§ EXERCISE DETAILS: Count the lines in the rows below that contain the string "Open", and give only that number.

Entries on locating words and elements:
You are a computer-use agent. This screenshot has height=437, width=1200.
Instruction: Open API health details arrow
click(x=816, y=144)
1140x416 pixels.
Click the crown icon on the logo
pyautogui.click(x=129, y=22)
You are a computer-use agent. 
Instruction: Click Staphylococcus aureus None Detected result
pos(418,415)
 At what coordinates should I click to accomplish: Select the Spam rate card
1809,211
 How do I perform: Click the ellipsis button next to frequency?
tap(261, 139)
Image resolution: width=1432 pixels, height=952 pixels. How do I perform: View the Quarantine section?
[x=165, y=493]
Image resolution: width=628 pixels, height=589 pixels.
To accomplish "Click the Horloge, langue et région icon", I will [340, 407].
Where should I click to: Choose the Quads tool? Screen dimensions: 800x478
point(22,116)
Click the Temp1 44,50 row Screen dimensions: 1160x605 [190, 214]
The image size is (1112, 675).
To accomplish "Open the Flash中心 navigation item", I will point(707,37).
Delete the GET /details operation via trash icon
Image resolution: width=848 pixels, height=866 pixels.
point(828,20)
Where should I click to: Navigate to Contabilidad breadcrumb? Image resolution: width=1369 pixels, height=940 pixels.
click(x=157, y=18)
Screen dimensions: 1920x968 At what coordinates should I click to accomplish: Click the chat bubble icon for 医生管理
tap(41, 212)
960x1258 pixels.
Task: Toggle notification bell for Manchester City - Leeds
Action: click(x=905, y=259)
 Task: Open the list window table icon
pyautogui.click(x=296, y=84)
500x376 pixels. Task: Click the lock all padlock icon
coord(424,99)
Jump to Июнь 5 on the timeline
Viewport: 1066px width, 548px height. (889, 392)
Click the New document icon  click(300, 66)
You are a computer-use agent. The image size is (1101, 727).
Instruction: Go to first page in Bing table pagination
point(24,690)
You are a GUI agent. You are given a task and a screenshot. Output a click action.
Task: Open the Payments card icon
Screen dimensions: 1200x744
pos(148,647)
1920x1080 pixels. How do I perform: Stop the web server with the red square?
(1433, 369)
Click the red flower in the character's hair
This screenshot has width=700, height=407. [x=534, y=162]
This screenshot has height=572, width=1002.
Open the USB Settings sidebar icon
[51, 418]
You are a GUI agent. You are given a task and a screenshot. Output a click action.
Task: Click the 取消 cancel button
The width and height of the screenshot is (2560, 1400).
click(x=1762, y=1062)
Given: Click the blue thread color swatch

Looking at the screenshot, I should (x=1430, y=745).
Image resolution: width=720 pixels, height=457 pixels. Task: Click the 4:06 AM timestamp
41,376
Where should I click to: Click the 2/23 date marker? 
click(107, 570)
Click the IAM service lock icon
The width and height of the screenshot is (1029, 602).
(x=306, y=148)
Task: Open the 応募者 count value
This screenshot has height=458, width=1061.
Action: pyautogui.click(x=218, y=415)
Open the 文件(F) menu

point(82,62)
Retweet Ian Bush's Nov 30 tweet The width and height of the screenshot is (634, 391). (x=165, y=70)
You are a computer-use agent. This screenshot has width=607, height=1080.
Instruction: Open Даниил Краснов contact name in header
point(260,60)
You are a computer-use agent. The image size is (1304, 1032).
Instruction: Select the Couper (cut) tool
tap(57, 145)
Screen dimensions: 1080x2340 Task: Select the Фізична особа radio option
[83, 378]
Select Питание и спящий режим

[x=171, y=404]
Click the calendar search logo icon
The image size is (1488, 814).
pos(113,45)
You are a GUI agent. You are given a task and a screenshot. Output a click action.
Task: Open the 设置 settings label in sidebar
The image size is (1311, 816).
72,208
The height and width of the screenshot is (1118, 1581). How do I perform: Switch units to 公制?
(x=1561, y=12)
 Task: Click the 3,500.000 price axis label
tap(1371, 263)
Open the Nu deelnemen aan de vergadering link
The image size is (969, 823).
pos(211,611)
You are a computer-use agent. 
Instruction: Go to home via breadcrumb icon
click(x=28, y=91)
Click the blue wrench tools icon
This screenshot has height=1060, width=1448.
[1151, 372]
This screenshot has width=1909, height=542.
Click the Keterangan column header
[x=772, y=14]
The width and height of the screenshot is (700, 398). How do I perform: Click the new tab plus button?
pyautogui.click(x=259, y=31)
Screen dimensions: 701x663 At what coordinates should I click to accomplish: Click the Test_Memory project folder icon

§ CORRECT RESULT: 10